Oregon's second-half passing defense suffers for it. In the second half of games this season, Oregon is next to last in the country in pass defense rating. Teams complete just over 60-percent their second half passes against Oregon (95th in the country). Oregon also conceded 13 second-half passing touchdowns (109th in the country) to intercepting seven passes.
These numbers get even worse when isolating situations in which teams are leading by 15 or more points. Oregon is last in the country in pass yards conceded when leading by more than two touchdowns.
This complicates Oregon's aggregate totals for the game and make it seem poor overall. This would belie the actual quality of Oregon's defense. Oregon's offense puts its defense in situations where teams throw more against it. Oregon's defense, for its part, is content to concede these yards, even points, when assured of the ability of its offense to score at will.

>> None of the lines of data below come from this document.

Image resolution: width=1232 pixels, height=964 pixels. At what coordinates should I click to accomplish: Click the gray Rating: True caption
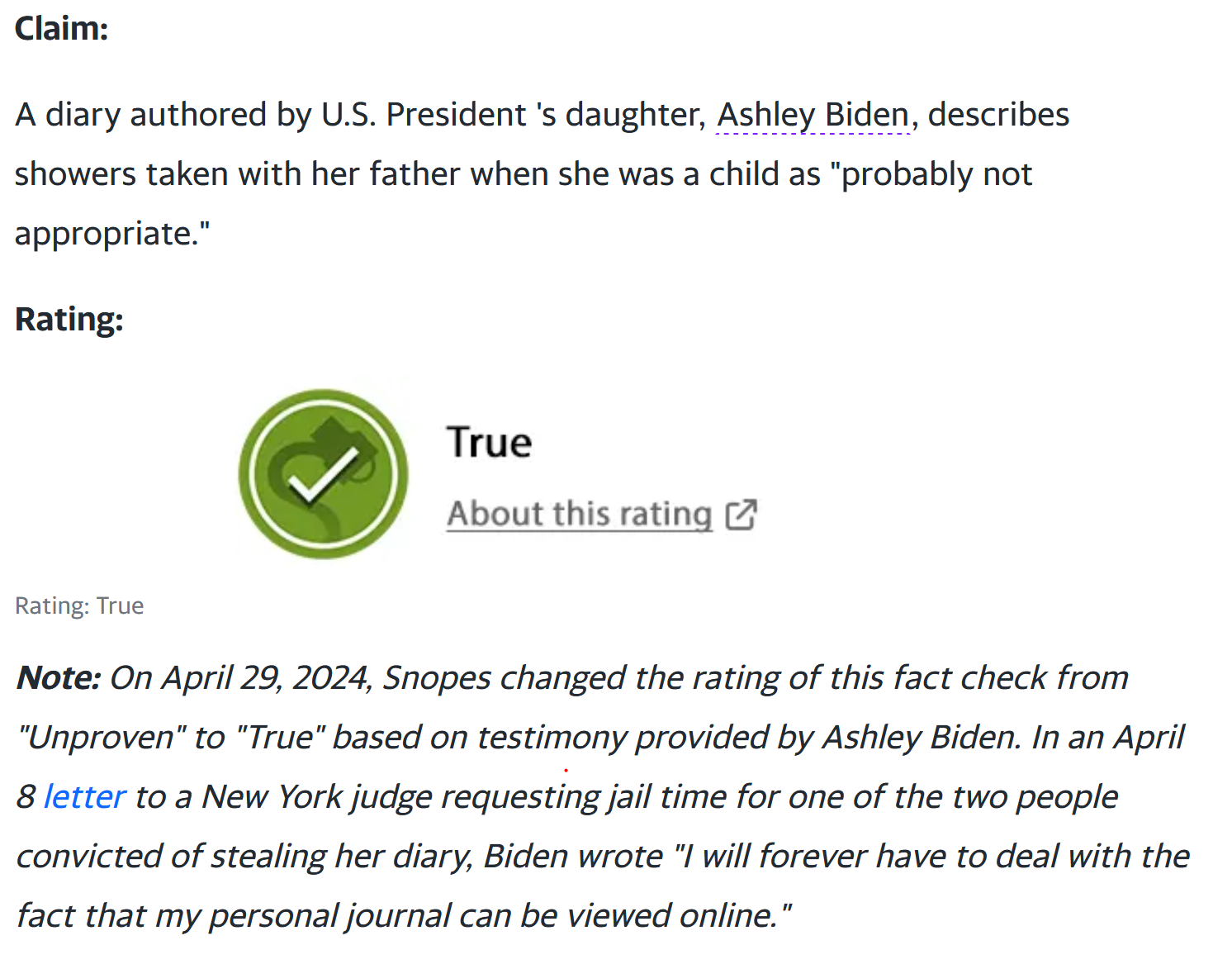point(79,606)
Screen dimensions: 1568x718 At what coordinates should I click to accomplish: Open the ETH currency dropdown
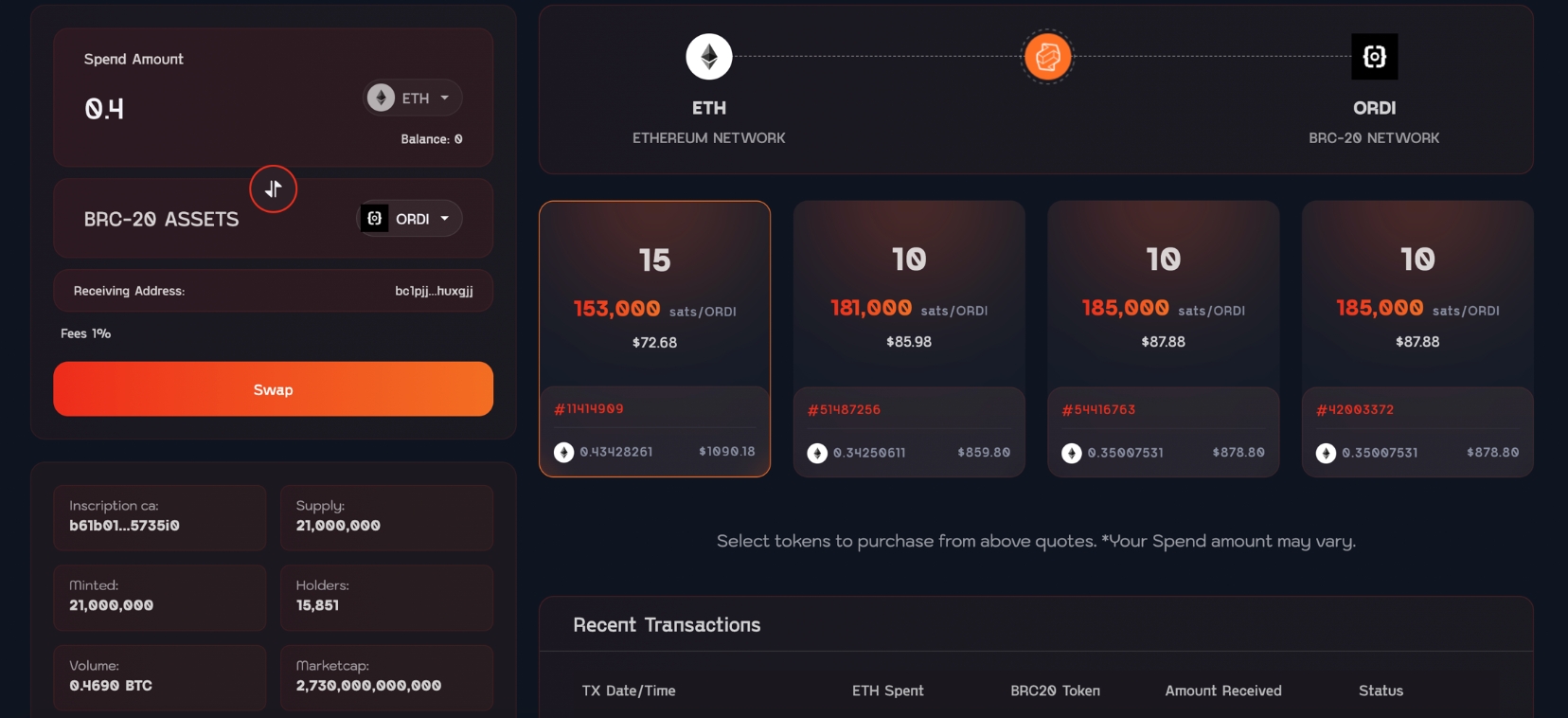[413, 98]
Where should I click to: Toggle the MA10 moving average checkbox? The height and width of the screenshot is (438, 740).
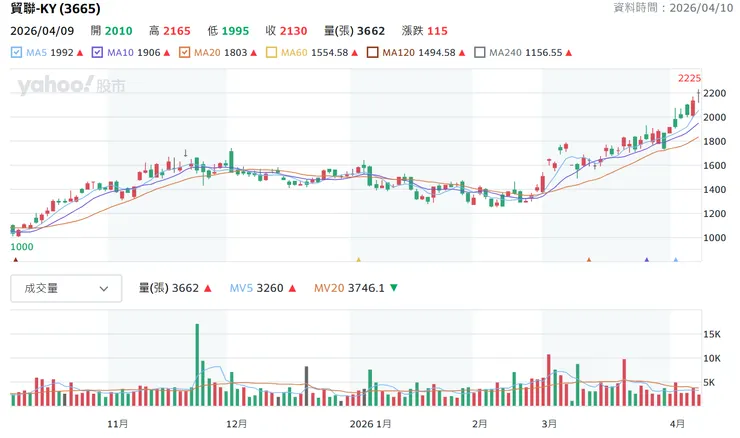pos(97,52)
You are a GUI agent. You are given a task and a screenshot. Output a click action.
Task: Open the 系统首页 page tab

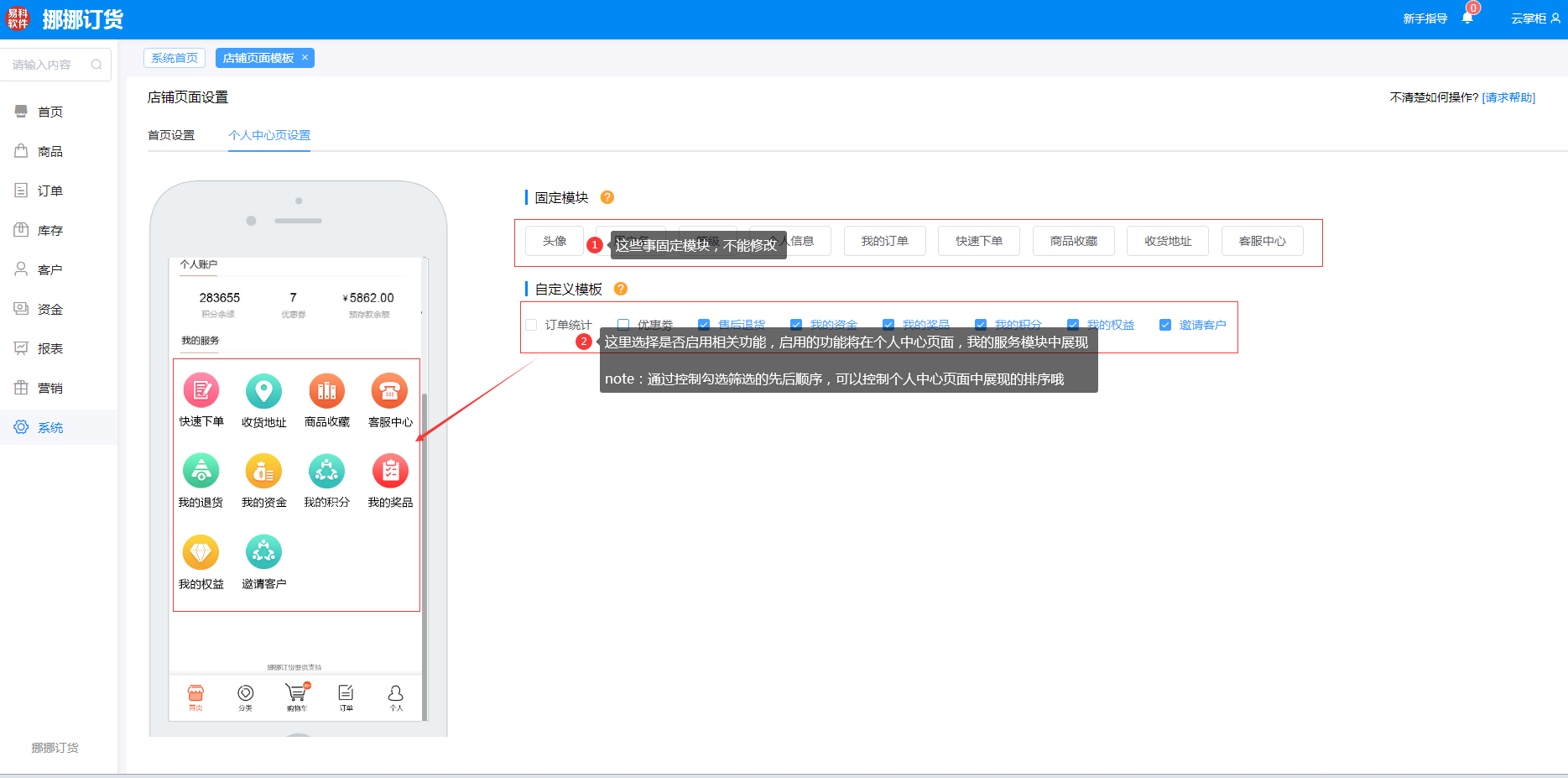coord(175,58)
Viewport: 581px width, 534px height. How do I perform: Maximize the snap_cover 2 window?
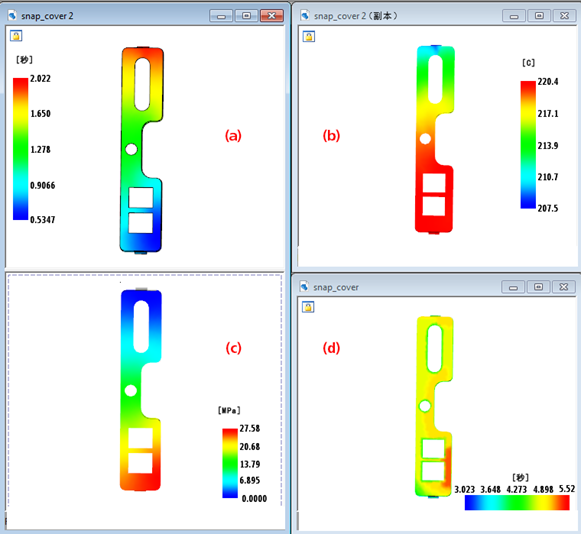coord(246,16)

Oregon's rush defense tells a similar tale. Oregon is 86th in the country in yards allowed on the ground in the first half, allowing around 84 yards on the ground in the first half. This would put Oregon at 73rd in the country in yards per carry. It has also allowed nine runs of more than 20 yards in the first half, which is 65th in the country.
This is curious because Oregon plays a lot of pass-happy teams. For example, Washington State is last in the country in rushing offense (39.83 yards per game), but the Cougars had two guys rush for a combined 69 yards on 16 carries in their meeting in September. Be mindful that the scale here is a Mike Leach offense. The equivalent might be two guys on any other team having 100-yard days each.

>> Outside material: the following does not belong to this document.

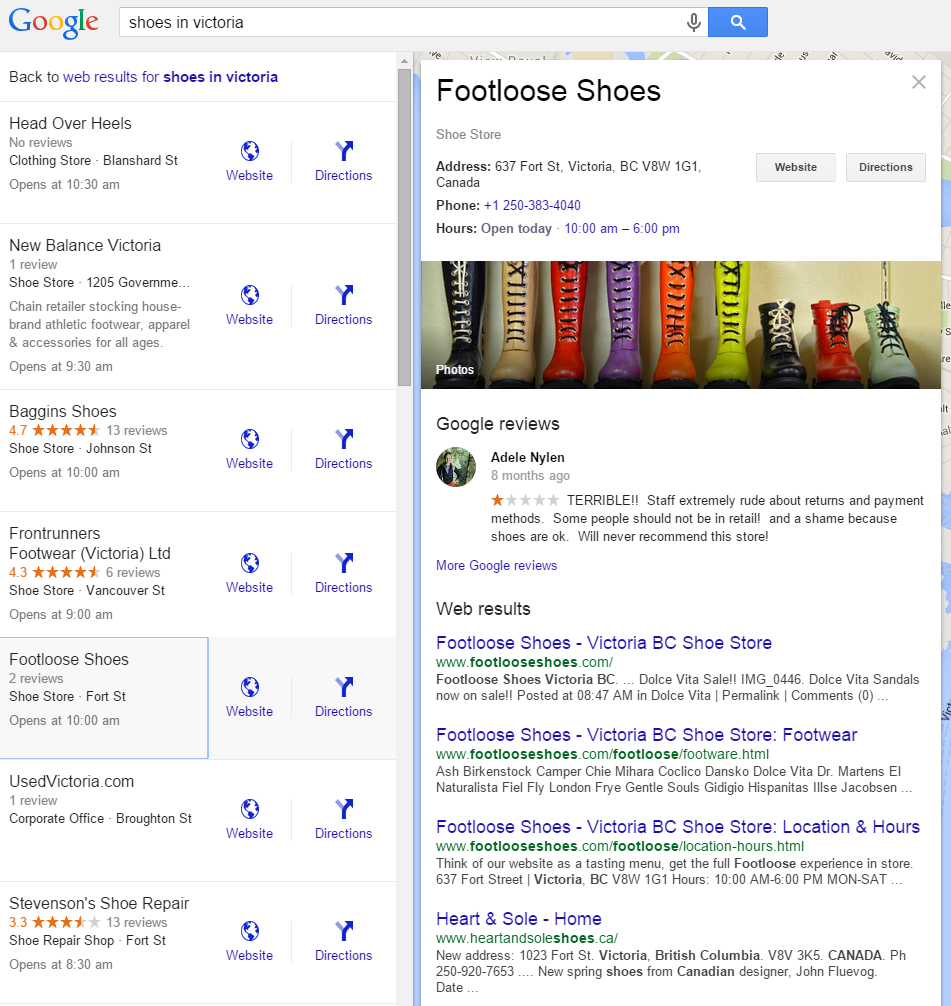
Task: Go back to web results link
Action: click(x=170, y=77)
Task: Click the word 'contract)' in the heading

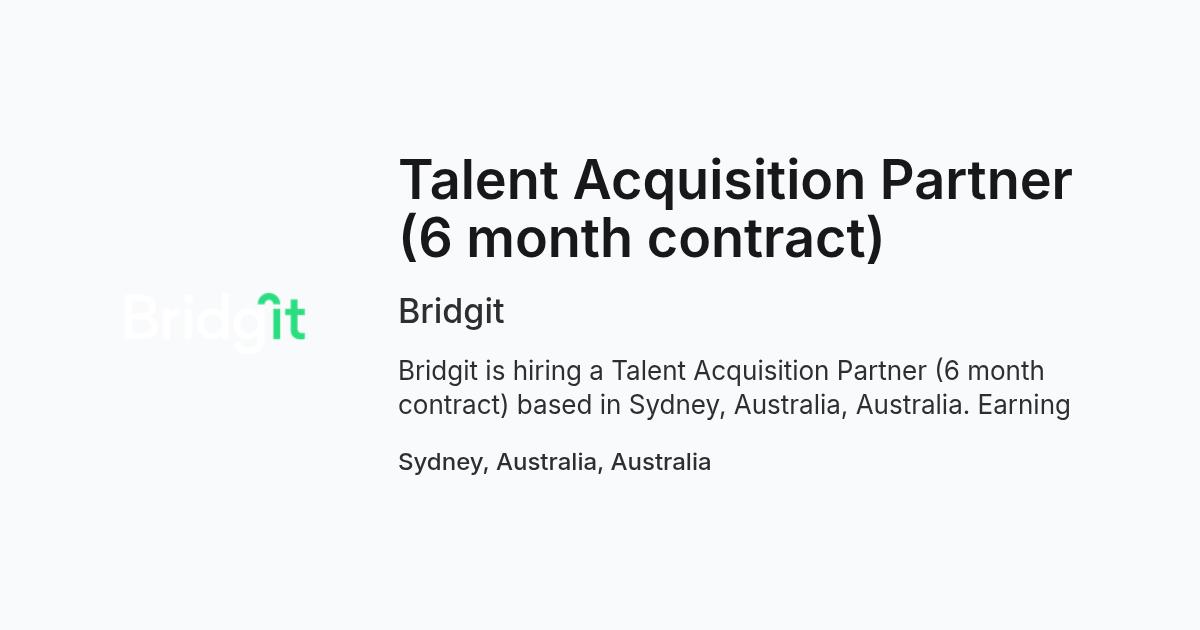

|RUSHING YARDS ALLOWED||2,185||49th|
|PASSING YARDS ALLOWED||3,434||108th|
|PASS EFFICIENCY DEFENSE||123.59||50th|
|TACKLES FOR LOSS||89||49th|
|3rd DOWN DEFENSE||.416||82nd|
|1st DOWNS ALLOWED||321||119th|
|RED ZONE DEFENSE||.833||T-66th|
Oregon State is 113rd in the country in rushing offense, but Storm Woods tallied 128 yards on the ground in the Civil War game. Florida State is 98th in the country in rushing offense, though Dalvin Cook and Karlos Williams combined for 183 yards on 27 carries. California is 87th in the country in rushing offense but put 193 yards of rushing offense on Oregon.

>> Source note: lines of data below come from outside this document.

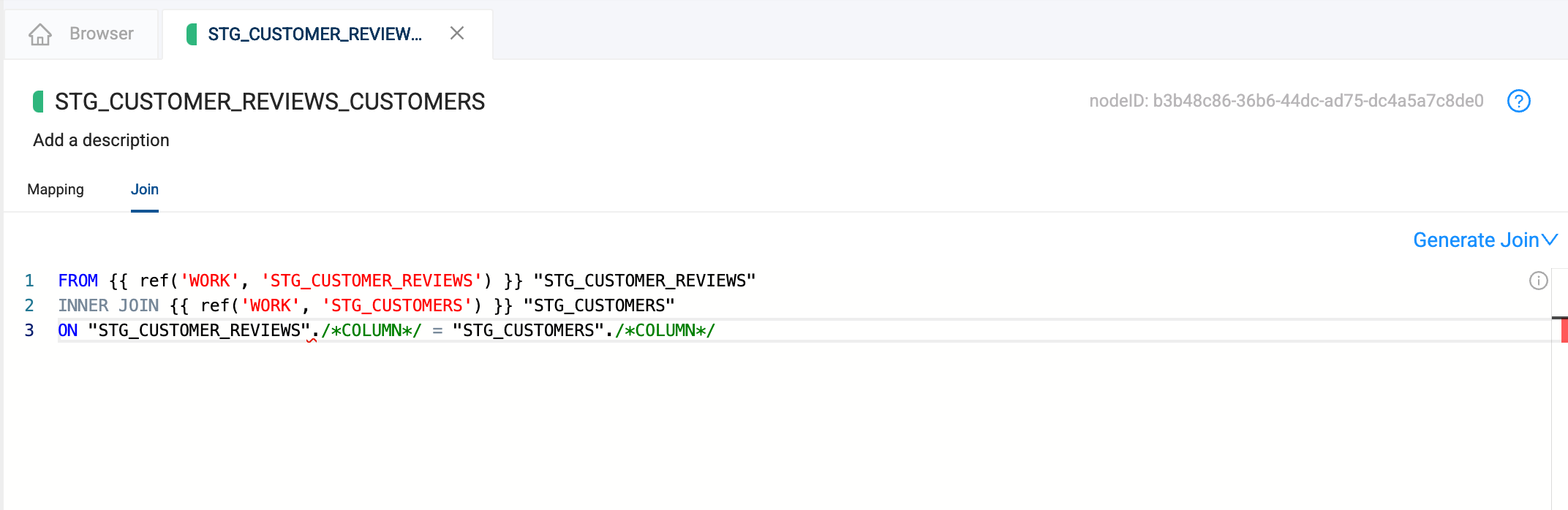Select the Join tab
The height and width of the screenshot is (510, 1568).
tap(144, 189)
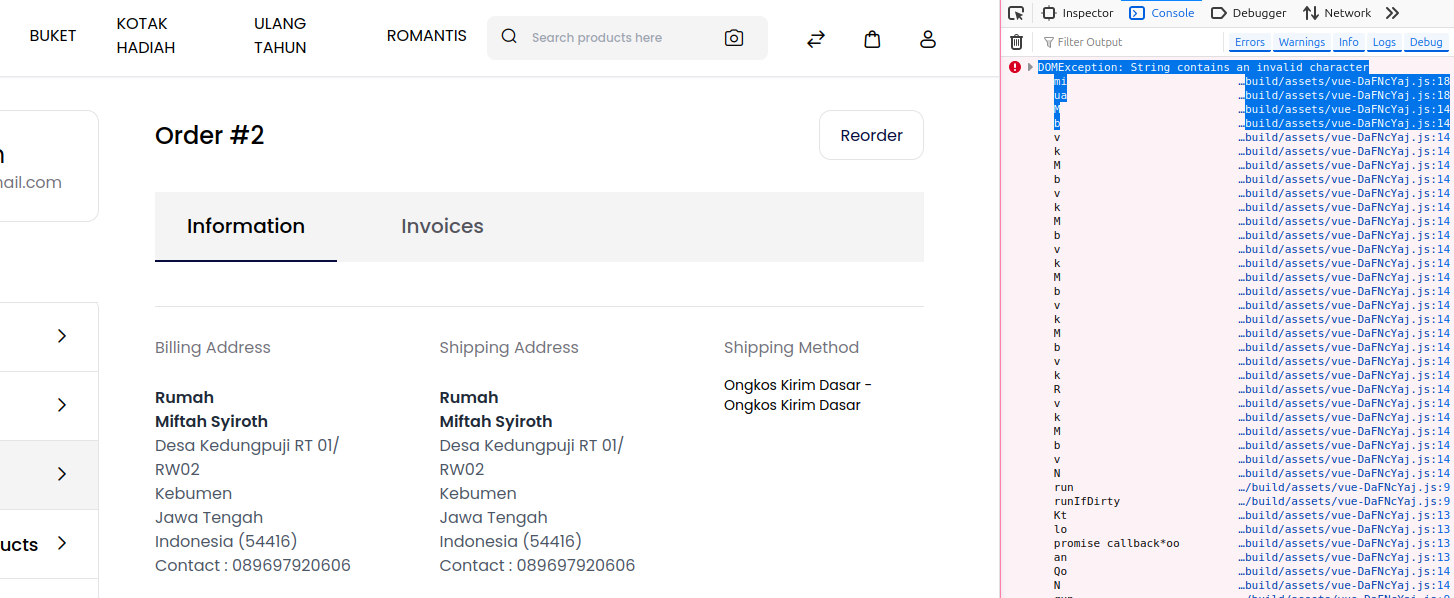The image size is (1454, 598).
Task: Toggle the Debug filter in console
Action: pyautogui.click(x=1426, y=42)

Things improve in the second half of games. Oregon concedes just 72 second-half rushing yards at about 3.91 yards per carry. This latter statistic put the Ducks at 40th in the country. The eight second-half rushing touchdowns conceded is tied for 29th in the country. This follows both second-half adjustments and the bind in which Oregon's offense places its opponents. Teams pass more, and for more yards, and run less.
Ohio State may well put points and yards on Oregon's defense, but the overall premise is to make sure Oregon's offense doesn't do the same. This seems almost like a truism, but it suggests a bigger point. Oregon, assured of its offensive prowess, is all too eager to front-run. It's been a successful strategy to this point given the explosive nature of its offense. Oregon's defense doesn't care if it allows for more points and yards in the second half of games when Oregon is already leading by two or more touchdowns.
Should Ohio State want to make the most of whatever Oregon's exact deficiencies are on defense, its own defense will have to stop Oregon early. Make Oregon's offense play catch-up because Oregon's team thrives on making its opposing offenses do the same.